Tu les reconnais. Tu les observes. Tu les respectes.
Tu les vois vivre, se protéger, se battre, draguer, élever leurs petits.
Tu vois un perroquet mâcher du corail comme un ado mâche son chewing-gum.
Tu vois un poisson-pierre te fixer avec le regard vide d’un vieux sage.
Tu vois un banc de fusiliers fuser comme une équipe de voltige aérienne.
Et là tu te dis :
“Attends… c’est eux que je foutais dans mon assiette avant ?”
🤝 De la friture à la fraternité
Un jour, j’ai eu ce déclic con mais puissant :
“Tu peux pas passer ta journée à les admirer… et ta soirée à les griller.”
Alors j’ai arrêté.
Je ne suis pas extrême. Je ne donne pas de leçon.
Mais je sais que mes potes à nageoires, je les préfère vivants.
Libres. Dans leur élément.
Pas en papillote.
🧘 Une éthique perso (pas un dogme)
Je ne mange plus de poisson.
Pas parce que c’est à la mode.
Pas pour faire le malin.
Juste parce que j’ai pas envie de croquer dans un ami.
Et je t’assure, quand tu croises le regard d’un poisson-ange qui te suit dans un canyon, ça fait un truc.
Tu sens le lien, pas la sauce citron.
💬 Et quand on m’invite ?
Je souris. Je remercie. J’explique si on me demande.
Mais je ne juge personne.
Parce que je sais que la plupart des gens ne savent pas.
Ils ne savent pas que le poulpe est plus intelligent qu’un chien.
Ils ne savent pas que les poissons ont une mémoire, des émotions, des liens sociaux.
Ils ne savent pas qu’on rase les océans avec des filets géants pour remplir une barquette de surimi.
Alors je n’impose rien.
Mais je témoigne.
🧂Et le goût dans tout ça ?
Tu veux du goût ?
Va goûter un bon Panang Kai chez Tata Samossa.
Ou un Cà Tím kho (aubergine caramélisée à la vietnamienne).
Ou un curry massaman aux patates douces.
Ou un “fishless fish” thaï fait avec du tofu fumé et des algues.
Le plaisir ne dépend pas de ce qu’on tue. Mais de comment on cuisine.
☠️ Et puis… on les empoisonne
Faut aussi dire les choses :
La mer, on l’a salement abîmée.
Entre les plastiques, les filets fantômes, les eaux usées et les hydrocarbures…
beaucoup de poissons sont aujourd’hui chargés en métaux lourds :
mercure, plomb, cadmium, PCB, j’en passe.
On croit se faire du bien avec “un bon poisson grillé”…

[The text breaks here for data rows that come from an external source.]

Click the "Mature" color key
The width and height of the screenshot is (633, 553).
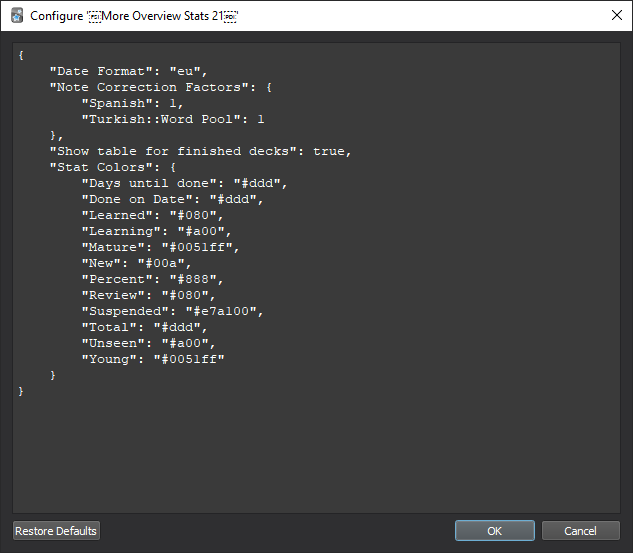tap(114, 248)
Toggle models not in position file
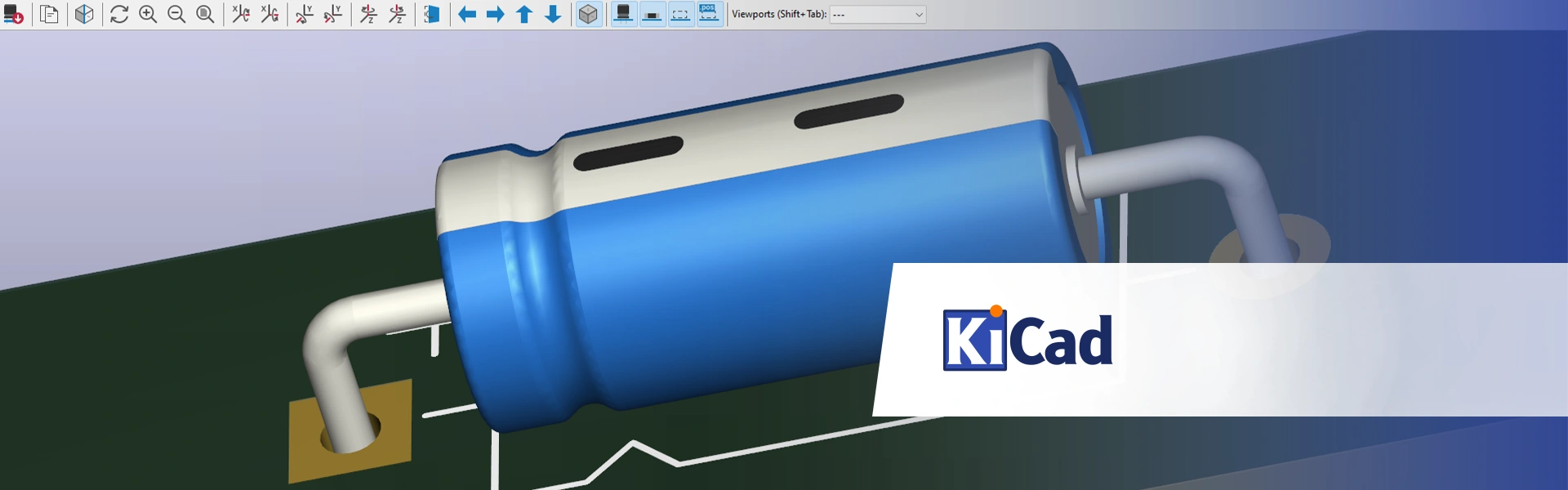Viewport: 1568px width, 490px height. click(710, 15)
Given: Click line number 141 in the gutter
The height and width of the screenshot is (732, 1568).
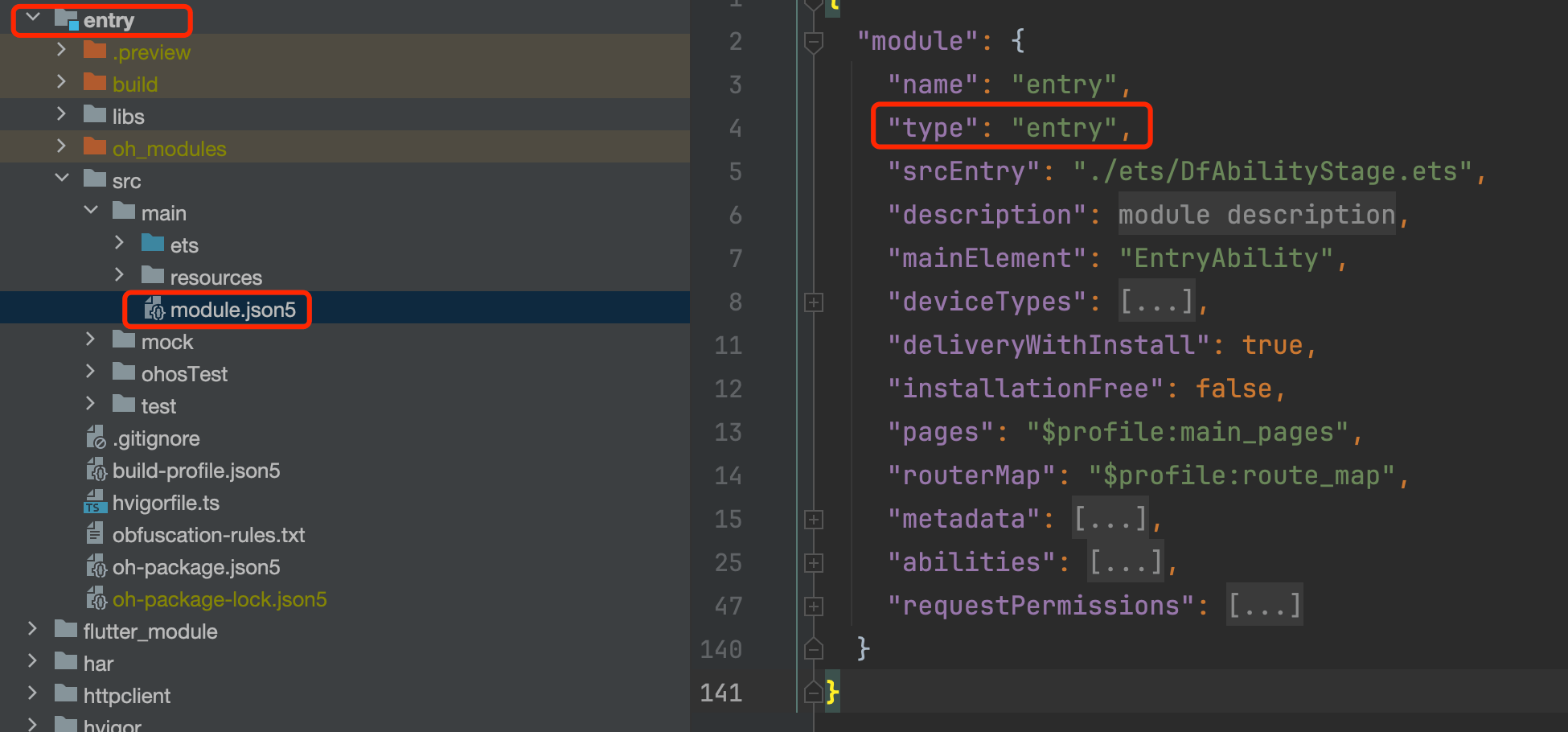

Mais en vrai, on croque dans un concentré de toxines, surtout pour les gros prédateurs (thon, espadon, etc.).
Alors franchement… les laisser vivre, c’est aussi se protéger un peu.
🌊 Un peu plus qu’un choix alimentaire
Pour moi, c’est un hommage.
À tous ces compagnons de plongée qui m’ont offert des instants magiques.
À ce requin-baleine croisé une fois, une seule, qui m’a fait pleurer dans mon détendeur.
À ces carangues qui m’ont enveloppé dans leur danse.
Et à tous les poissons anonymes, curieux, timides ou fiers, qui m’ont appris à ralentir, observer, respirer.
Alors non, je ne mange pas mes potes.
Et tu sais quoi ?
Ça me rend encore plus heureux de les retrouver, là-dessous, à chaque plongée.
Parce que je sais qu’entre eux et moi…
c’est clair. C’est propre. C’est respect.
“On protège ce qu’on aime. Et on aime ce qu’on connaît.”